How to imagine active learning?

Whenever I hear the term "active learning," I often think of intelligence as constantly evolving... This is somewhat true, but to be precise, it is rather a popular approach to "supervised learning."

In "supervised learning," the "learner," or model, develops on a pre-prepared training dataset. "Active learning" comes into play when our model also participates in the creation of this training data, potentially collaborating with us.

You know that feeling when you're knee-deep in data, and you've got a million labels to assign? Yeah, that's the problem machine learning faces every day. It's like trying to teach a toddler the alphabet with only a handful of letters – it just doesn't stick.

Recently, I came across an article written by Bloomberg about the importance of data labeling, or in other words, data annotation.

Enter active learning. It's the secret sauce that makes machine learning models learn faster, smarter, and with less of that soul-sucking manual labor.

Imagine this: your AI model is like a curious kid, but instead of asking "Why?" it asks "What's this?" It points at a data point and says, "Is this a cat or a dog?"

A cat and a dog image side by side with the AI model pointing at them

You, the data expert, give the AI the answer. And guess what? It uses that information to make smarter guesses about other data points.

This is the magic of active learning.

Here's the thing: active learning isn't just about saving time; it's about getting the best results.

Bar graph showing model accuracy improvement

Think of it like this:

  • Passive learning is like throwing a bunch of pebbles at a target – some might hit, but most will miss.
  • Active learning is like using a laser pointer – it precisely targets the most valuable data points, maximizing your chances of hitting the bullseye.
A visual representation of passive learning with pebbles and active learning with a laser pointer

Cycles of labelling and training

If you're interested in learning more about "active learning," read on, because I'd like to present a flowchart that will give you a better idea of what it's all about.

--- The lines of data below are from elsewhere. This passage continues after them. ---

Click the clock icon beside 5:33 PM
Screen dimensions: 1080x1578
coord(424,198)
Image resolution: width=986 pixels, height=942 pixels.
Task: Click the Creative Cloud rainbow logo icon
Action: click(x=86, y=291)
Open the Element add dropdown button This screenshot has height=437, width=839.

At Lexunit, we actively apply artificial intelligence to business problems, and while the topic of active learning was often not explicitly addressed, common sense always dictated that we should still engage with it.

When creating an artificial intelligence model, the question always arises as to how we can represent the problem with data in a way that leads to a robust solution. This is where we can run into fundamental problems, such as an incomplete representation of the problem or an overrepresentation of a particular type of instance in the dataset. In such cases, this will be reflected in the output of the trained model. We could delve deeper into this topic, but I'd rather present a high-level flowchart to make the process easier to visualize. I took the flowchart from a smart Youtube video that talks about active learning in machine learning.

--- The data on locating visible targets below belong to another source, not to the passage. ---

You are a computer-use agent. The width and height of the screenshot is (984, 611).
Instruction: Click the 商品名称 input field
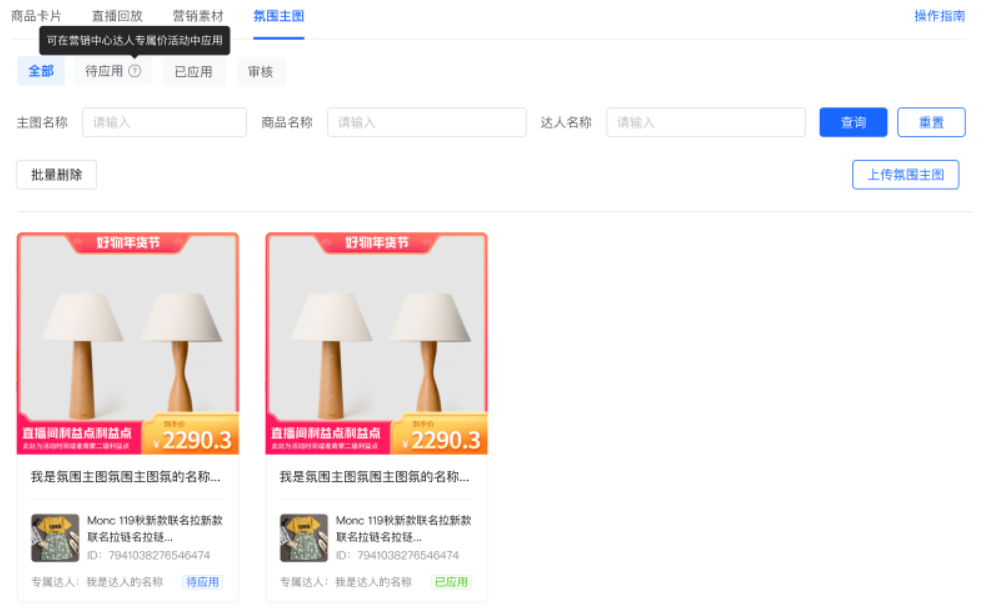coord(426,122)
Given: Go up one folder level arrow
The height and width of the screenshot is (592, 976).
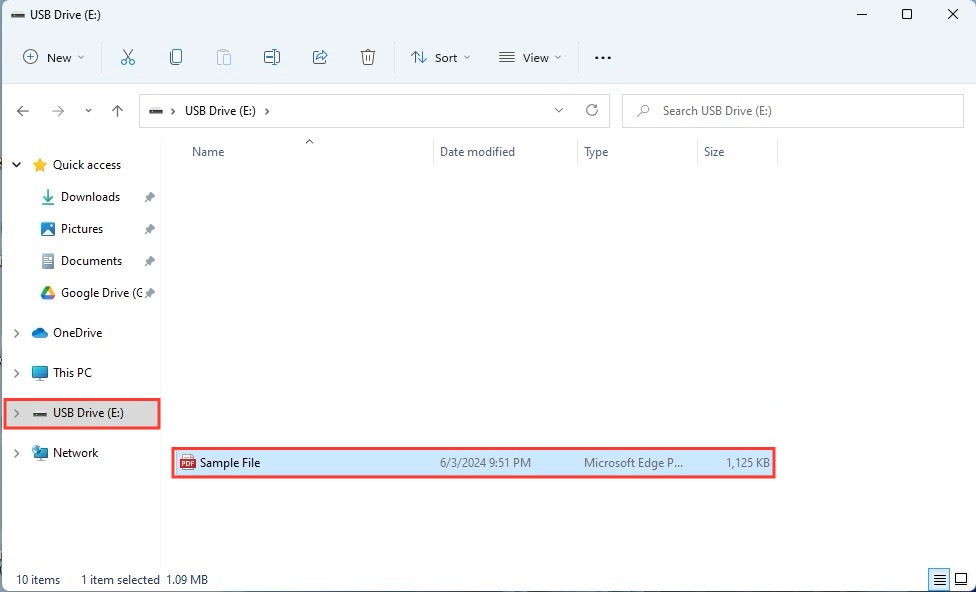Looking at the screenshot, I should (117, 111).
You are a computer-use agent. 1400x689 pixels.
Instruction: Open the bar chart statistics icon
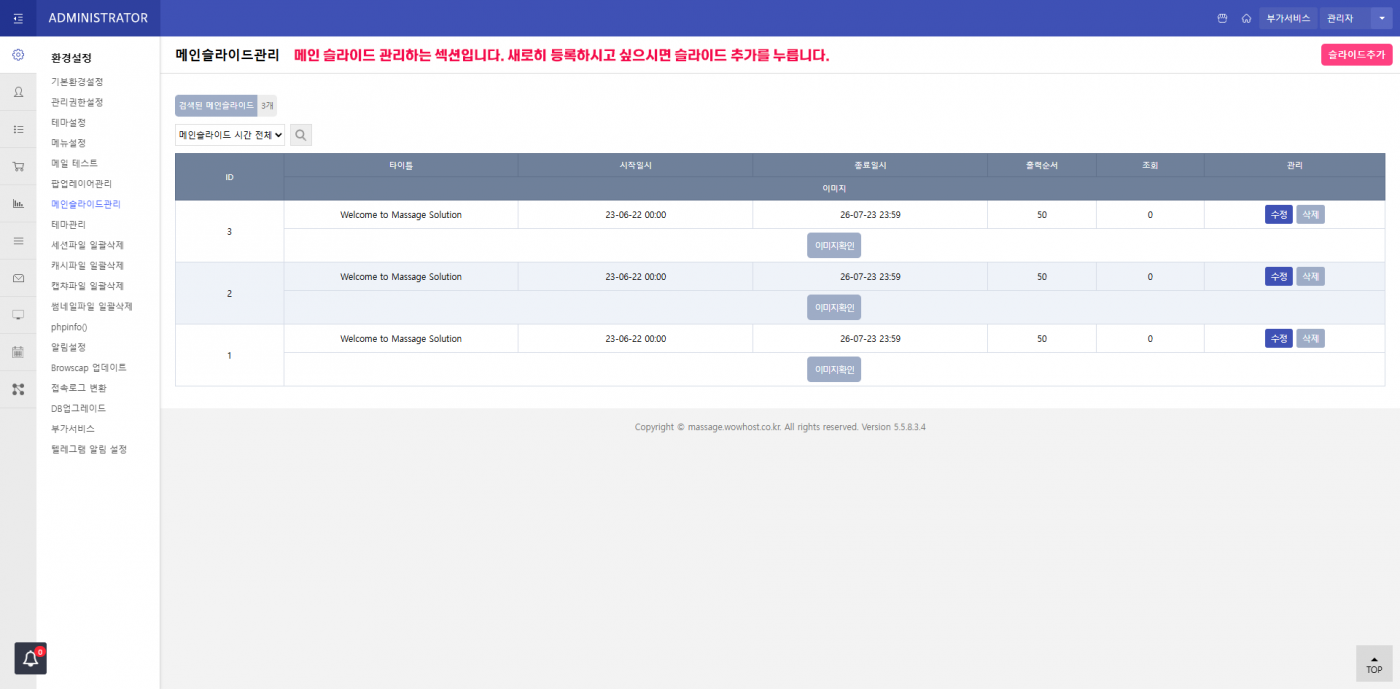click(18, 203)
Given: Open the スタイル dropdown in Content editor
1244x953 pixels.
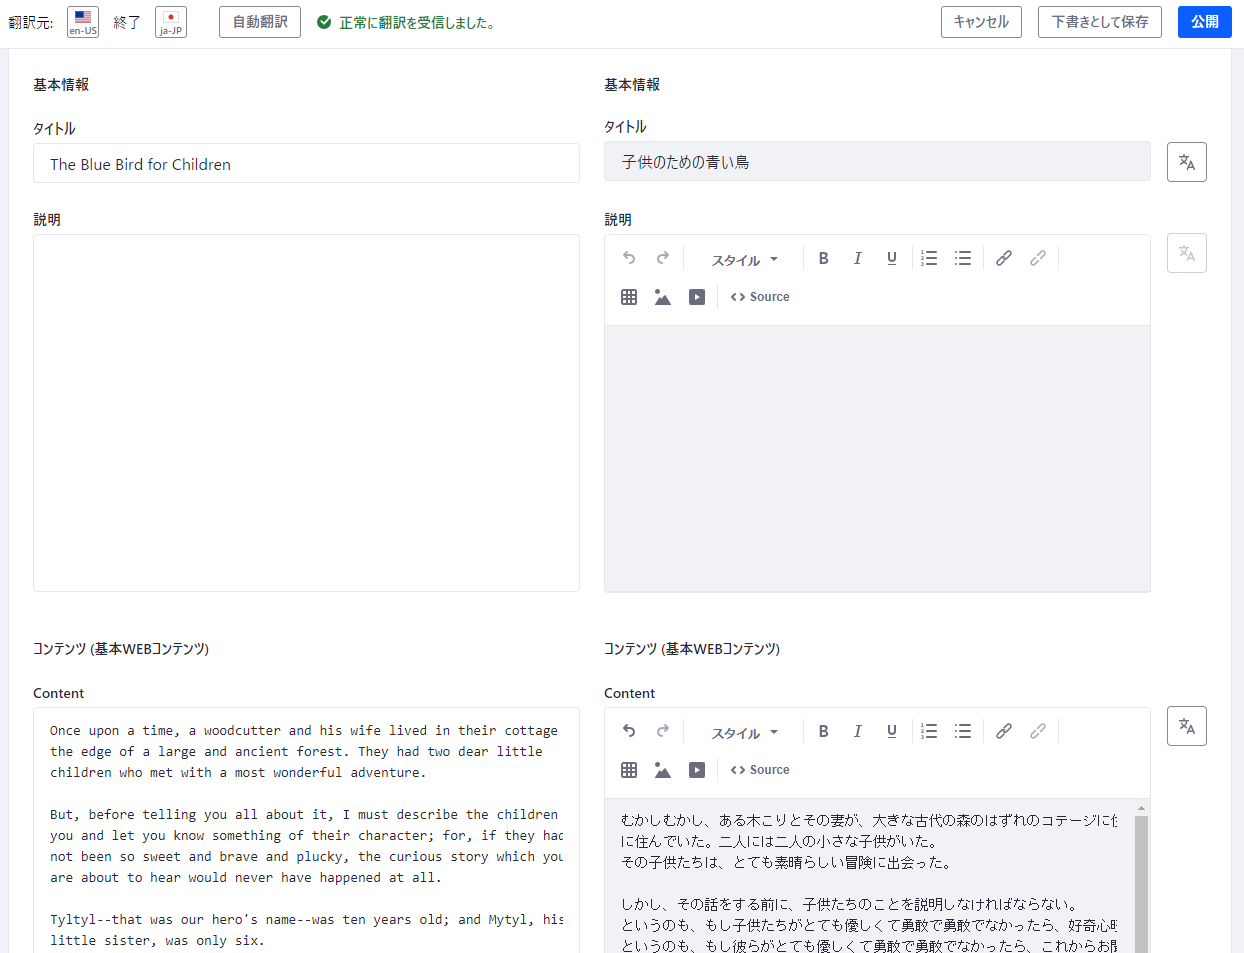Looking at the screenshot, I should tap(744, 733).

Flow diagram of active learning in machine learning context

The central question surrounding the diagram is: how can I reduce the time spent labeling data without compromising the quality of the model's output resulting from training? As it turns out, human involvement is necessary in the process, often referred to as the "Oracle." The "Oracle" provides the "ground truth" data. The goal is for the "Oracle" to focus on labeling data that has the most significant impact on the performance of the trained model.

As seen in the diagram, this is not a one-time event but rather an iterative process of data labeling (Oracle's work, AKA: human in the loop) together with supervised training on it. This means that throughout the lifecycle, the training dataset is enriched and refined, allowing the model to be retrained periodically. The scheduling and granularity of this process can be customized, initiated manually or automatically, and so on. The key is that the training dataset, along with the model and its data labeling capabilities, improves throughout the process.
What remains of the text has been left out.